Post-traumatic osteomyelitis (PTO) is a serious consequence of orthopaedic trauma often complicated with multi-drug resistant (MDR) infections, a major health issue globally and particularly in conflict settings like Gaza, Palestine. In this study we aimed to provide a description of the clinical characteristics and outcomes of PTO patients treated by MSF in our reconstructive surgery centres in Gaza, Palestine.
METHODS
This is a retrospective cohort study using routinely collected clinical data on patients with PTO admitted to the reconstructive surgery centres supported by MSF in Gaza, between 01-December-2018 and 15-September-2021 and followed up till 31-January-2022.
RESULTS
202 patients with 275 PTO episodes, primarily to gunshot wounds resulting from the conflict in Gaza were included. Among all episodes, 43% (118/275) were polymicrobial, with 437 organisms isolated in total. The most common isolated pathogens were Staphylococcus aureus (157/437, 36%), Staphylococcus epidermidis (71/437, 16%) and Pseudomonas aeruginosa (45/437, 10%). 33% (146/437) of the isolates were MDR; the most prevalent being Methicillin-resistant Staphylococcus aureus [MRSA, (97/146, 66%)] and extended spectrum beta-lactamase [ESBL, (24/146, 16%]. 77 (38%) of PTO patients had >=1 recurrent infection during their follow-up.

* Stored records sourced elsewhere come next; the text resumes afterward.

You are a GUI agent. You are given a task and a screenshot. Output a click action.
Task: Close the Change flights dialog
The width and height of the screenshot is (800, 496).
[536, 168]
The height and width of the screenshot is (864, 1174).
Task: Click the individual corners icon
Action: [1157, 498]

The odds of developing an MDR infection with a polymicrobial episode were almost twice higher than with a monomicrobial episode [OR 2.39 (95% CI 1.36 - 4.24), p-value=0.03]. Patients admitted within 1 year from their injury were almost 80% less likely to develop an MDR infection versus those admitted >=4 years from their injury [OR 0.17 (95% CI (0.03 - 0.73), p-value=0.031].
CONCLUSION
The study results highlighted the level of complexity of PTO cases seen in Gaza with a high risk of recurrent infections. This provides an evidence-based data to guide the existing MSF treatment guidelines.
KEY MESSAGE
Treating post-traumatic osteomyelitis cases in Gaza is complex and is presented with high MDR infections and risk of recurrent infections.
This abstract is not to be quoted for publication.